From The Telegraph:
The human genome is littered with sequences left behind from long-ago viral infections but now scientists have found the code is still active
Now researchers at Stanford University School of Medicine have found that genetic material from a retrovirus called HERV-H is not only active, but is crucial in allowing a fertilised human egg to grow into an embryo.
…
“What’s really interesting is that these sequences are found only in primates, raising the possibility that their function may have contributed to unique characteristics that distinguish humans from other animals.
Let’s back up and be cautious here. For one thing, many primates are not particularly clever, so we need to be much more specific about why it worked (if it did) so well in the human, and not especially in the tarsier. And the way things have been going, the same sequence or a very similar one could turn up in the opossum, but no one has looked. Who knew the water bear shared so many genes with unrelated life forms?
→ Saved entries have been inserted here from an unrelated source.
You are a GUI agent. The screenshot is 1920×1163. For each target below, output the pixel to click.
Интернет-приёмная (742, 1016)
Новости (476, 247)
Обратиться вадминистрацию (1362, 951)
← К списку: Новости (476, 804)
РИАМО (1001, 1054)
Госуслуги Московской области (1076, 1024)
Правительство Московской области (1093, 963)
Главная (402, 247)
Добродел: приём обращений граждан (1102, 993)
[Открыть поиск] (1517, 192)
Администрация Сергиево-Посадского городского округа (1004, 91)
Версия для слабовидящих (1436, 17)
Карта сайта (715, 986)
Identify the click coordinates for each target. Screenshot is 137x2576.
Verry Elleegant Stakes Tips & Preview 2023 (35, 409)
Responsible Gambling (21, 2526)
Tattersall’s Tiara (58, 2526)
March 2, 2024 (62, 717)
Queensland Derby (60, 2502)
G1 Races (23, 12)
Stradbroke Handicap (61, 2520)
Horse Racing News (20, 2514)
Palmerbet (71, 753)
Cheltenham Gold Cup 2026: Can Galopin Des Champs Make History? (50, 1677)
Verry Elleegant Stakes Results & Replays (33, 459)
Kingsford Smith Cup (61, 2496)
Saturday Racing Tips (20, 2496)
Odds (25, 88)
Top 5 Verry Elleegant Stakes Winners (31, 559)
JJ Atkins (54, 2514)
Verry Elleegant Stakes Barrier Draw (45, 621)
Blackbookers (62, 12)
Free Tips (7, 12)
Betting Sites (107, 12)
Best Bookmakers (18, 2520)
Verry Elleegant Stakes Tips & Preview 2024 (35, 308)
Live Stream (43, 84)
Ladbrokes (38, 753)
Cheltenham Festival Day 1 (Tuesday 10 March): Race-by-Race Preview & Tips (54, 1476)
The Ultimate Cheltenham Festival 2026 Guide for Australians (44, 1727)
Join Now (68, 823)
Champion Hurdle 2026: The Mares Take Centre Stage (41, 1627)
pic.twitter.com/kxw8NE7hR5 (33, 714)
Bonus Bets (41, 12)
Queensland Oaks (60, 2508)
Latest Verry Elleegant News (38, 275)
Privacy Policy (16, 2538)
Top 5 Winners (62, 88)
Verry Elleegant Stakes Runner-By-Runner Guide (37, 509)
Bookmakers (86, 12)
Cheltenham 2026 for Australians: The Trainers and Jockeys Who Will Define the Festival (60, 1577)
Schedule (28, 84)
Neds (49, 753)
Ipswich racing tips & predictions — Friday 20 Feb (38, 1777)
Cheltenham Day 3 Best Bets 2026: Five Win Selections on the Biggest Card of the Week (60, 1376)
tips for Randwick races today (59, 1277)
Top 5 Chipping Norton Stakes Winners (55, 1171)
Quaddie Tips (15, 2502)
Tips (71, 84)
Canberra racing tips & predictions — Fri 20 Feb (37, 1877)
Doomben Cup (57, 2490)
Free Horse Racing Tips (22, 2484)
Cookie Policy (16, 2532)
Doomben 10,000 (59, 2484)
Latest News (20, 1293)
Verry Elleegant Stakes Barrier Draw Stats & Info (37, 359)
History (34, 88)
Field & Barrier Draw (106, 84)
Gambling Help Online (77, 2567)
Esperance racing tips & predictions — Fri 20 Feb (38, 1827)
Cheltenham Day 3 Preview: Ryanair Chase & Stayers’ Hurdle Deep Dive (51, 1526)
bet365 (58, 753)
“We’re starting to accumulate evidence that these viral sequences, which originally may have threatened the survival of our species, were co-opted by our genomes for their own benefit.” More.
But we don’t know that either, do we? HERV-H could once have been a useless or even useful parasite that somehow got incorporated into the system.
Question: What were fertilised human eggs doing, to grow into embryos, before HERV-H was available? Or are we to assume it always was available, for all humans? Stay tuned.
See also: Horizontal gene transfer: Sorry, Darwin, it’s not your evolution any more
and This just in: One sixth of water bear’s genes are from microbes Researcher: More than 90 percent of these come from bacteria, but others come from archaea (a distinct group of microbes), fungi, and even plants. “The number of them is pretty staggering,” he says.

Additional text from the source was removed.